En effet, l’article L. 1111-5 du Code de la santé publique dispose que « le médecin peut se dispenser d’obtenir le consentement du ou des titulaires de l’autorité parentale sur les décisions médicales à prendre lorsque le traitement ou l’intervention s’impose pour sauvegarder la santé d’une personne mineure, dans le cas où cette dernière s’oppose expressément à la consultation du ou des titulaires de l’autorité parentale afin de garder le secret sur son état de santé ».

Attention ! Aucun âge n’est précisé par le texte. Dans ces conditions, l’appréciation de la maturité et de la capacité de discernement relève seule du médecin.

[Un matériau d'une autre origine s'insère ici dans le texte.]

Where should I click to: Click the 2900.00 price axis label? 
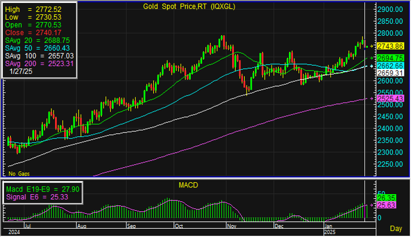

En pratique si un mineur refuse expressément la consultation de ses parents et que le médecin s’est efforcé de le convaincre du contraire, le traitement ou l’intervention peuvent être mis en œuvre mais le mineur doit être obligatoirement accompagné par une personne majeure de son choix.

De plus, si un mineur a bénéficié d’un traitement ou d’une intervention sans consulter ses parents, il peut demander au médecin de mentionner dans son dossier médical son opposition à ce que ses parents consultent les informations relatives à ce traitement ou cette intervention.

Attention ! Le médecin doit encore s’efforcer d’obtenir le consentement du mineur à la communication de ces informations. Si le mineur maintient sa position, il doit refuser l’accès du dossier aux parents pour les seules informations relatives à l’intervention ou au traitement couvertes par le secret.